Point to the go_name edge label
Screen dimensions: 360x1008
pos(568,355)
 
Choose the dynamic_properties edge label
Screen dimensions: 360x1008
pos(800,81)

------------------------------------------------------------------------

Problem :: Find each line of the listing above that contains the word "label", and copy those lines out.

Exercise response ::
Point to the go_name edge label
Choose the dynamic_properties edge label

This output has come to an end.